In the late summer of 2022, Pennsylvania’s Supreme Court made a decision that would reverberate through the state’s healthcare corridors. The court dismantled a rule pivotal in maintaining the equilibrium of the state’s medical liability system, a safeguard that had stood firm for nearly twenty years. This ruling, seemingly technical in nature, opened the gates for what is known as “venue shopping” in legal circles.

The practice of venue shopping, where personal injury lawyers strategically move medical liability claims to counties with a reputation for higher payouts, had been restrained under the previous legal framework established in 2003. With the court’s recent decision, this practice has resurfaced, and its implications are far-reaching. In just the first 20 days of 2023, Philadelphia witnessed a surge in medical malpractice cases, a staggering 148 percent increase from the previous year’s monthly average. This dramatic rise is not just a number—it’s a harbinger of a larger crisis.

The resurgence of venue shopping threatens to make Pennsylvania one of the least desirable places for healthcare providers. We’ve witnessed this scenario before, with dire consequences. The previous era of unrestricted venue shopping led to a troubling landscape: difficulty in attracting and retaining healthcare providers, service cutbacks in hospitals, unaffordable premium spikes, and an exodus of insurers from the market.

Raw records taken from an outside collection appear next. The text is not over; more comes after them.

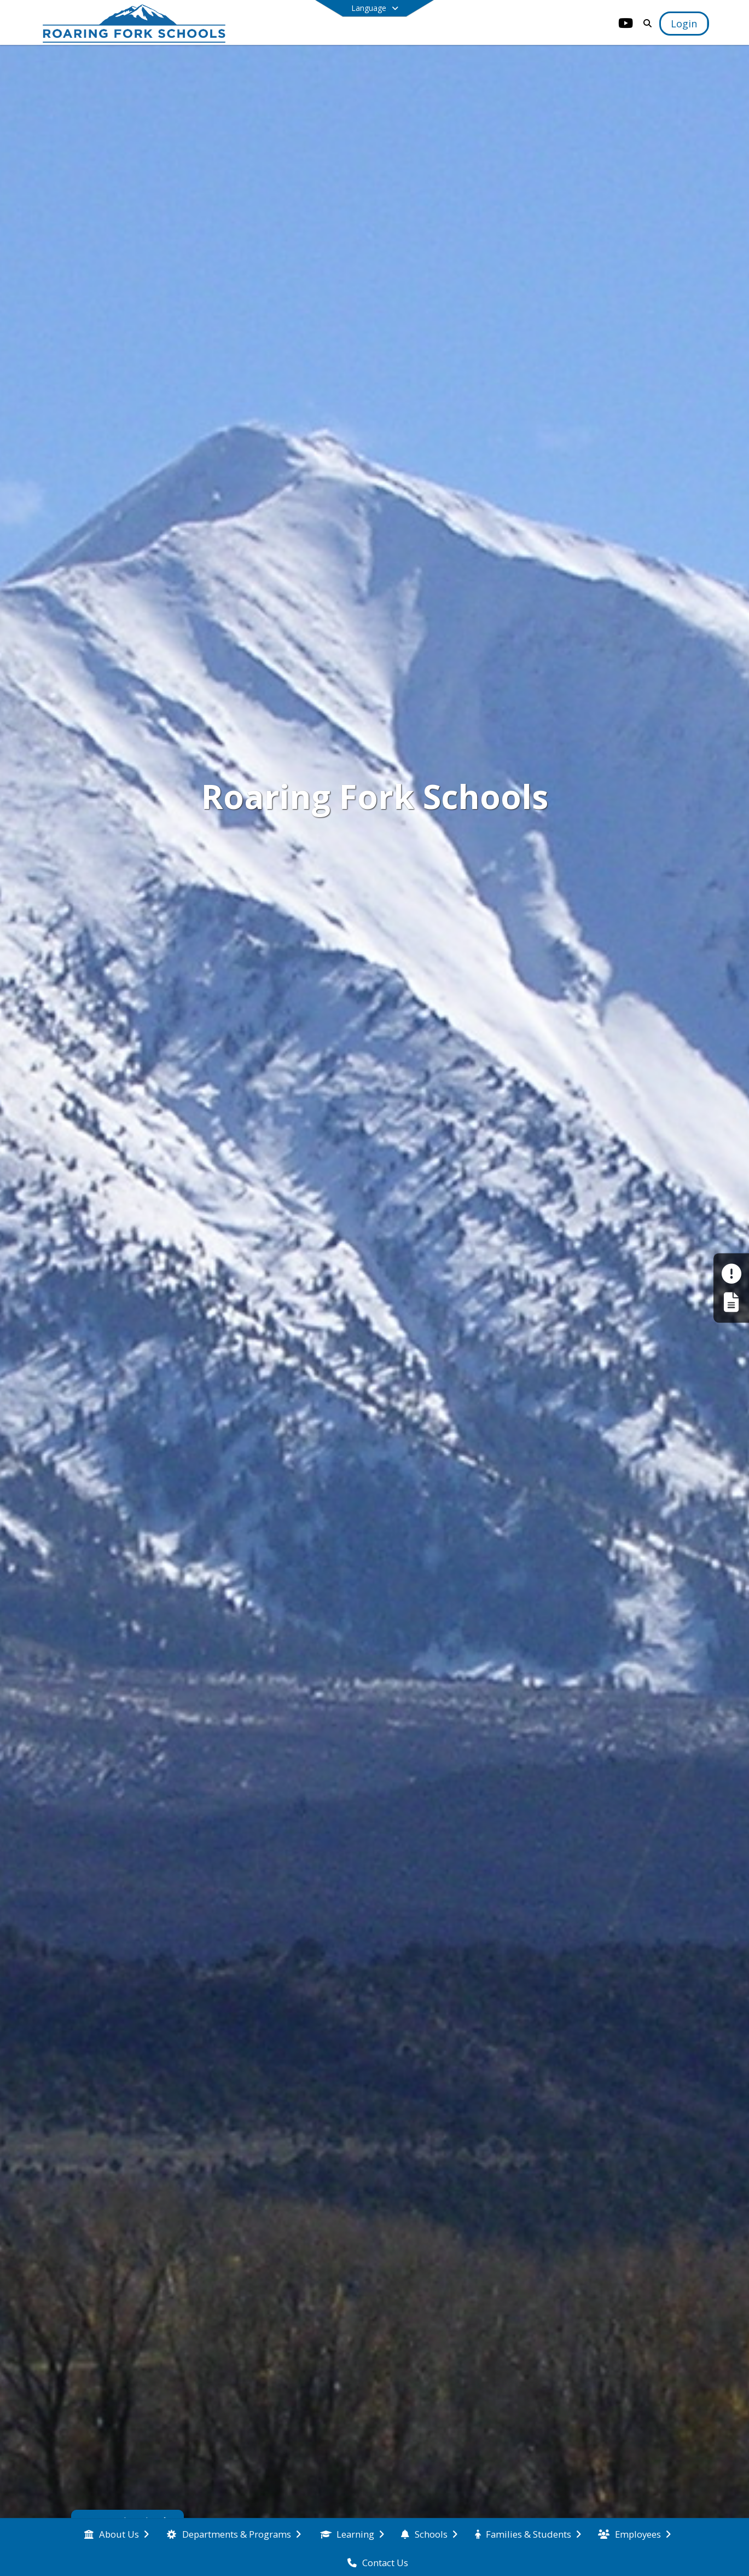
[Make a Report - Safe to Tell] (731, 1274)
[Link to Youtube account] (625, 25)
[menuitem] (116, 2533)
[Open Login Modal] (684, 23)
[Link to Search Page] (645, 23)
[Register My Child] (731, 1302)
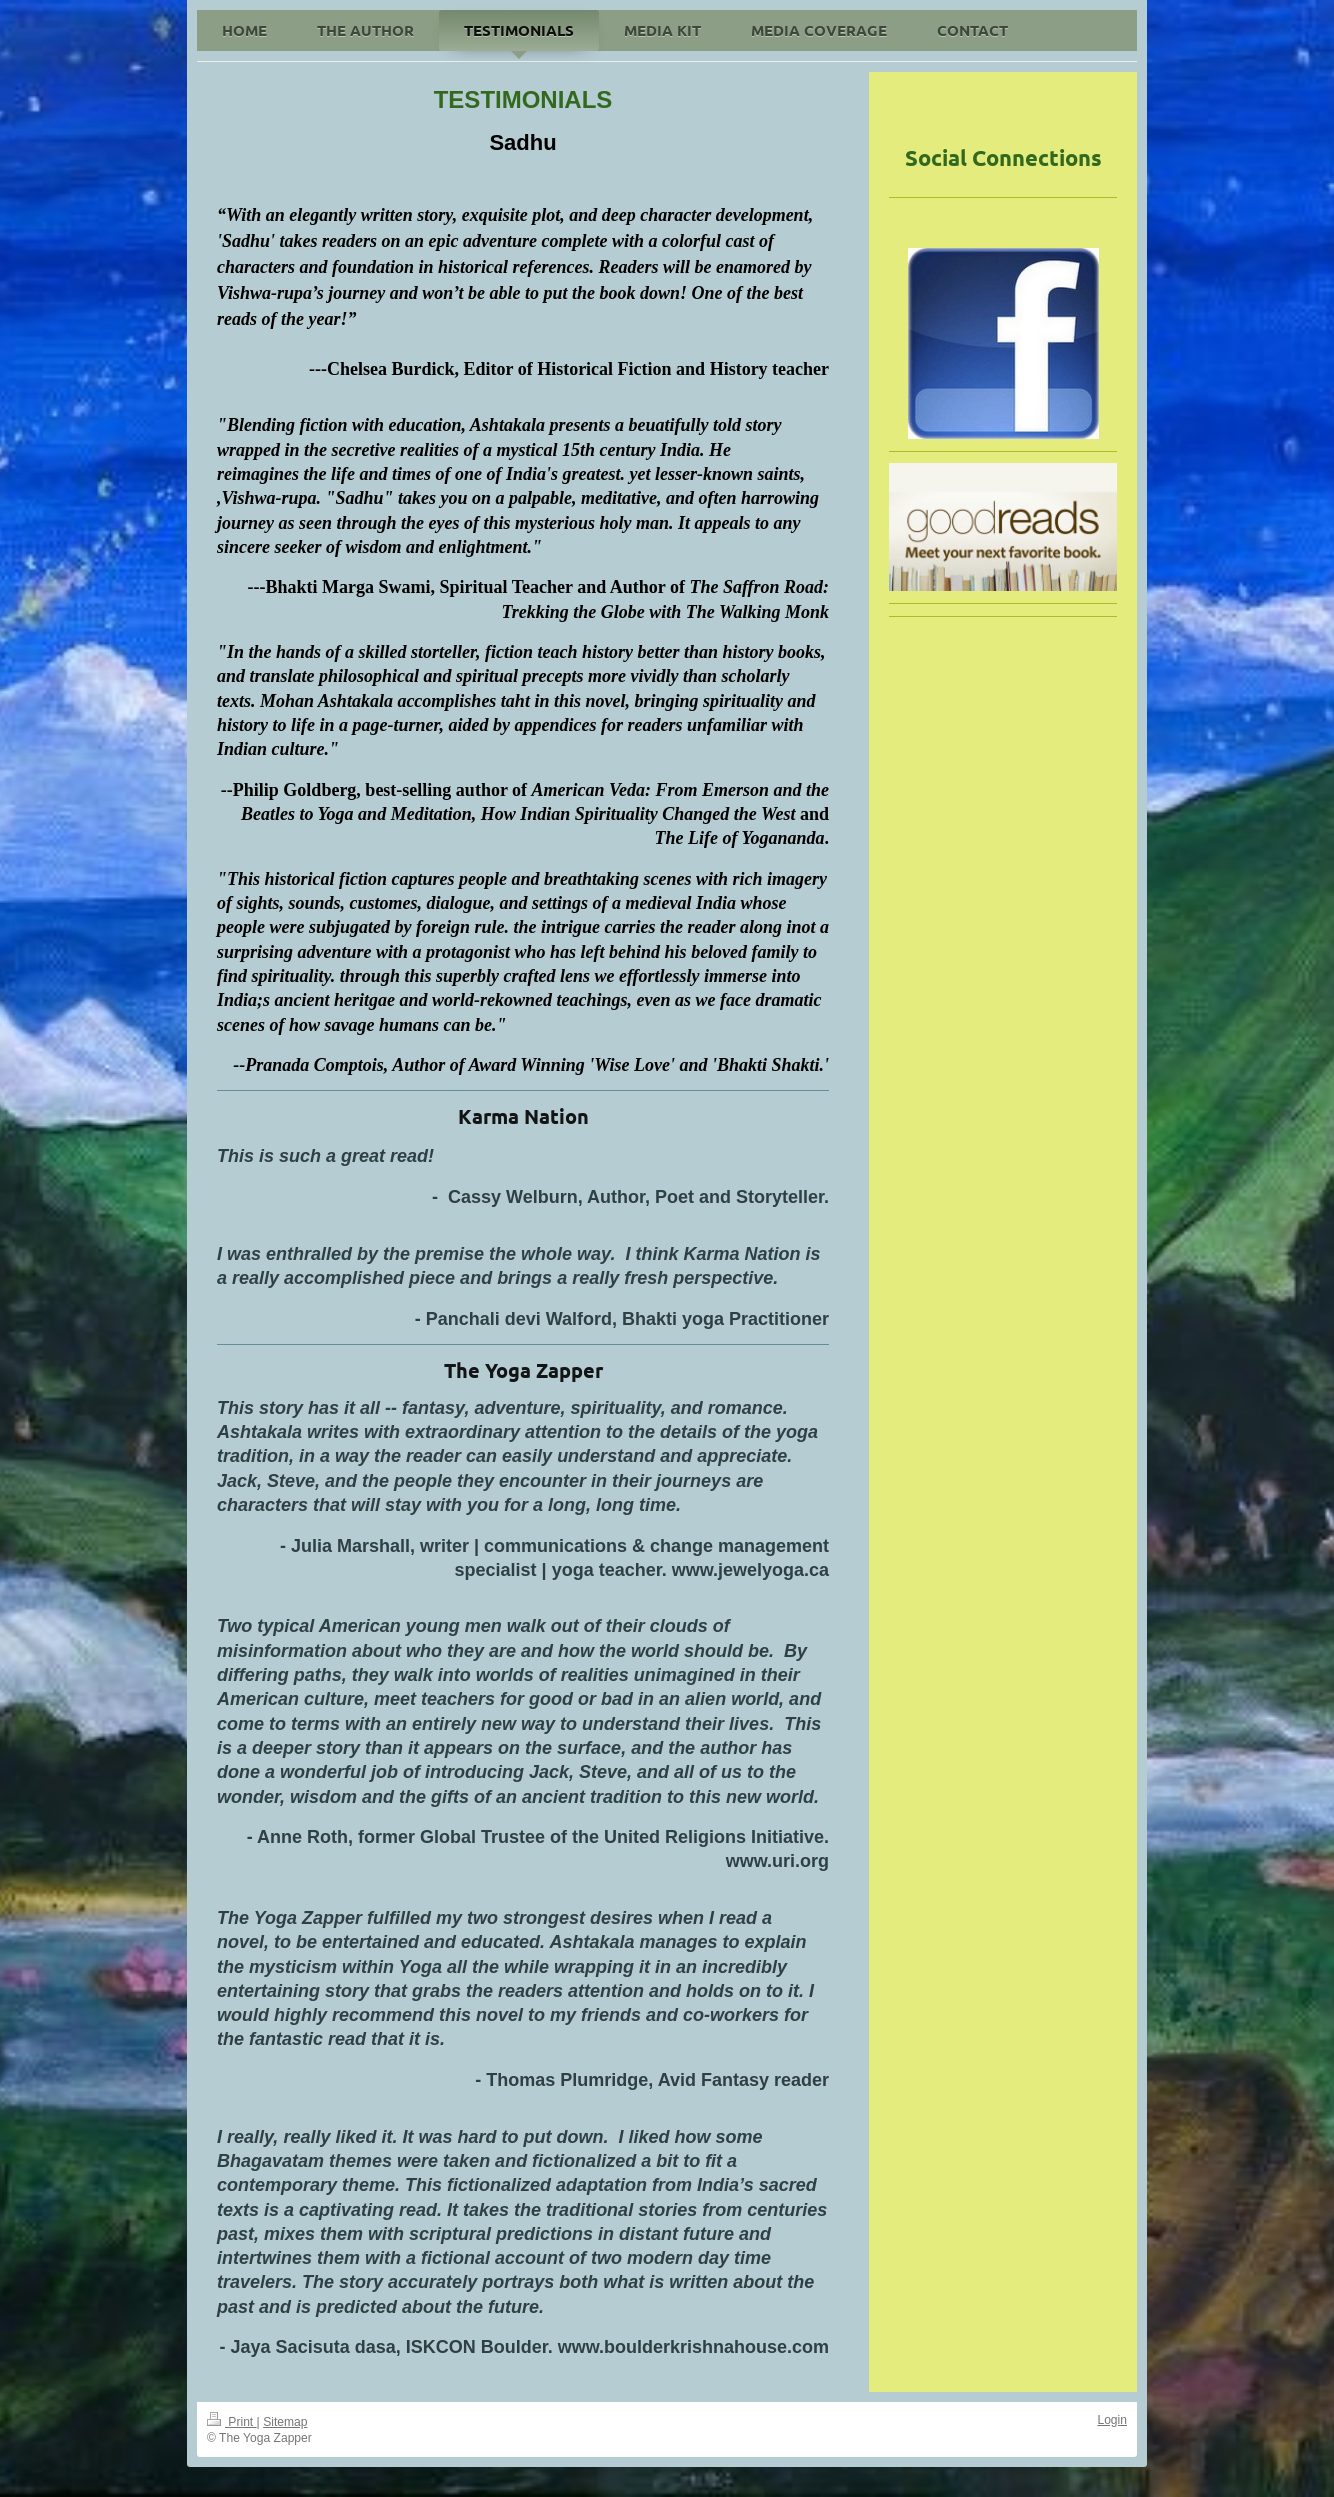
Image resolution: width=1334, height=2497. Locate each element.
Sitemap (285, 2422)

This was not an unfounded concern. In 2002, a concerted effort by the state’s governor, General Assembly, and Supreme Court, following a comprehensive study, led to the abolition of venue shopping. The study identified this practice as a primary driver of the medical liability crisis at the time. Legal and judicial reforms were introduced, mandating that claims be filed in the county where the alleged medical liability occurred. This shift had a tangible impact, particularly on specialties like obstetrics and gynecology, which had been severely affected by inflated medical liability awards.

Philadelphia, a focal point in this narrative, saw a dramatic change. Before the reform, the city was a hotspot for medical liability trials, surpassing even New York in numbers. Post-reform, there was a significant decline in such filings, reflecting a broader shift towards alternative, less costly dispute resolution methods like arbitration and mediation.

Despite the lack of evidence suggesting unfair verdicts in the original counties, the revival of venue shopping looms as a dark cloud over Pennsylvania’s healthcare. The effects are already visible: a decreasing number of obstetric units in hospitals, a predicted shortfall of primary care physicians, and increasing hospital affiliations with health systems. The potential return of venue shopping threatens to exacerbate these challenges, pushing lawyers towards populous counties like Philadelphia and Allegheny in pursuit of higher settlements.

Pennsylvania stands at a crossroads. The decisions made today will shape the healthcare landscape for years to come. As policymakers grapple with these complex issues, the echoes of the past serve as a stark reminder of the delicate balance between legal practices and healthcare provision. The question remains: Can Pennsylvania navigate this precarious path without sacrificing the quality and accessibility of its healthcare?